___ RECORDS FOR THIS TASK ___

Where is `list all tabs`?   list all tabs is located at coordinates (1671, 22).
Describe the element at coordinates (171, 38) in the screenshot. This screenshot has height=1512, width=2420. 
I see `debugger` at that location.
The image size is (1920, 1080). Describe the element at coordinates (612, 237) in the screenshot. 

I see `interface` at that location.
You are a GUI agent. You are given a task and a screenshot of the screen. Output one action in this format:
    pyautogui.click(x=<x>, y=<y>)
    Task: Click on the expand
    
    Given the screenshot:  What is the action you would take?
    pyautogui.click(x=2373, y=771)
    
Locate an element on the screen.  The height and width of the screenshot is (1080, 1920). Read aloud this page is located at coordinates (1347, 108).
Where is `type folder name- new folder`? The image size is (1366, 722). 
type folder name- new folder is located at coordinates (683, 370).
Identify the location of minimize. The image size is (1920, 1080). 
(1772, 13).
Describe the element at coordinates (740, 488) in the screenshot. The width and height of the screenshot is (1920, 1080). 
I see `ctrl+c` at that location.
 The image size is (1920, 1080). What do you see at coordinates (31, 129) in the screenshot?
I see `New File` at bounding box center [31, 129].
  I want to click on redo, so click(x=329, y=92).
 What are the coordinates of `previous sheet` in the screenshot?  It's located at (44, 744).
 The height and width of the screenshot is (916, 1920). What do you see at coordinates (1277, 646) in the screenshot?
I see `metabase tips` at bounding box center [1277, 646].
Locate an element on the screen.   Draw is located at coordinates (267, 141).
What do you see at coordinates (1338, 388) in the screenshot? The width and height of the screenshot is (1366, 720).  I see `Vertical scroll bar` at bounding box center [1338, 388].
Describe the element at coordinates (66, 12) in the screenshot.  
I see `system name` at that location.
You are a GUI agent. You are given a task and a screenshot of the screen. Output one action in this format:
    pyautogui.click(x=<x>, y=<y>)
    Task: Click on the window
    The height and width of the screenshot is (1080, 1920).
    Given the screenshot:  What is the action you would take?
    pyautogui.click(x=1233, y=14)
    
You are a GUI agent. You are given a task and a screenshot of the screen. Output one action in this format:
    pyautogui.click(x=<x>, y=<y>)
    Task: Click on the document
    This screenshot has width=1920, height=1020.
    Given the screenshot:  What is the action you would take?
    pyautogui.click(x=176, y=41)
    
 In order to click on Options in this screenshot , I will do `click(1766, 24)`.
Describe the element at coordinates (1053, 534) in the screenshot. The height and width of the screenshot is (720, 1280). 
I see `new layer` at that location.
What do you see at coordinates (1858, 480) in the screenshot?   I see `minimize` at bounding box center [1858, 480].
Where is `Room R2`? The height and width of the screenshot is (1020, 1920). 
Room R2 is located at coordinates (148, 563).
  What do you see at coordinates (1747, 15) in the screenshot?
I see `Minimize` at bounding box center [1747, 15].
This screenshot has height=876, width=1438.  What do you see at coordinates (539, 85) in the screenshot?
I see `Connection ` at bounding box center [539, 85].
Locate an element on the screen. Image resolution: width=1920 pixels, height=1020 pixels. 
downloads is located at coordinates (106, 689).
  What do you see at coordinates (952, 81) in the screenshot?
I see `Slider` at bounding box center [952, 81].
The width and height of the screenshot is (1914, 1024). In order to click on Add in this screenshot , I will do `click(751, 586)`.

___

◆ AIM: Copy the lines above exactly as they appear.

◆ RESULT OF THE EXERCISE:
Where is `list all tabs`?   list all tabs is located at coordinates (1671, 22).
Describe the element at coordinates (171, 38) in the screenshot. This screenshot has height=1512, width=2420. 
I see `debugger` at that location.
The image size is (1920, 1080). Describe the element at coordinates (612, 237) in the screenshot. 

I see `interface` at that location.
You are a GUI agent. You are given a task and a screenshot of the screen. Output one action in this format:
    pyautogui.click(x=<x>, y=<y>)
    Task: Click on the expand
    
    Given the screenshot:  What is the action you would take?
    pyautogui.click(x=2373, y=771)
    
Locate an element on the screen.  The height and width of the screenshot is (1080, 1920). Read aloud this page is located at coordinates (1347, 108).
Where is `type folder name- new folder`? The image size is (1366, 722). 
type folder name- new folder is located at coordinates (683, 370).
Identify the location of minimize. The image size is (1920, 1080). 
(1772, 13).
Describe the element at coordinates (740, 488) in the screenshot. The width and height of the screenshot is (1920, 1080). 
I see `ctrl+c` at that location.
 The image size is (1920, 1080). What do you see at coordinates (31, 129) in the screenshot?
I see `New File` at bounding box center [31, 129].
  I want to click on redo, so click(x=329, y=92).
 What are the coordinates of `previous sheet` in the screenshot?  It's located at (44, 744).
 The height and width of the screenshot is (916, 1920). What do you see at coordinates (1277, 646) in the screenshot?
I see `metabase tips` at bounding box center [1277, 646].
Locate an element on the screen.   Draw is located at coordinates (267, 141).
What do you see at coordinates (1338, 388) in the screenshot? The width and height of the screenshot is (1366, 720).  I see `Vertical scroll bar` at bounding box center [1338, 388].
Describe the element at coordinates (66, 12) in the screenshot.  
I see `system name` at that location.
You are a GUI agent. You are given a task and a screenshot of the screen. Output one action in this format:
    pyautogui.click(x=<x>, y=<y>)
    Task: Click on the window
    The height and width of the screenshot is (1080, 1920).
    Given the screenshot:  What is the action you would take?
    pyautogui.click(x=1233, y=14)
    
You are a GUI agent. You are given a task and a screenshot of the screen. Output one action in this format:
    pyautogui.click(x=<x>, y=<y>)
    Task: Click on the document
    This screenshot has width=1920, height=1020.
    Given the screenshot:  What is the action you would take?
    pyautogui.click(x=176, y=41)
    
 In order to click on Options in this screenshot , I will do `click(1766, 24)`.
Describe the element at coordinates (1053, 534) in the screenshot. The height and width of the screenshot is (720, 1280). 
I see `new layer` at that location.
What do you see at coordinates (1858, 480) in the screenshot?   I see `minimize` at bounding box center [1858, 480].
Where is `Room R2`? The height and width of the screenshot is (1020, 1920). 
Room R2 is located at coordinates (148, 563).
  What do you see at coordinates (1747, 15) in the screenshot?
I see `Minimize` at bounding box center [1747, 15].
This screenshot has height=876, width=1438.  What do you see at coordinates (539, 85) in the screenshot?
I see `Connection ` at bounding box center [539, 85].
Locate an element on the screen. Image resolution: width=1920 pixels, height=1020 pixels. 
downloads is located at coordinates (106, 689).
  What do you see at coordinates (952, 81) in the screenshot?
I see `Slider` at bounding box center [952, 81].
The width and height of the screenshot is (1914, 1024). In order to click on Add in this screenshot , I will do `click(751, 586)`.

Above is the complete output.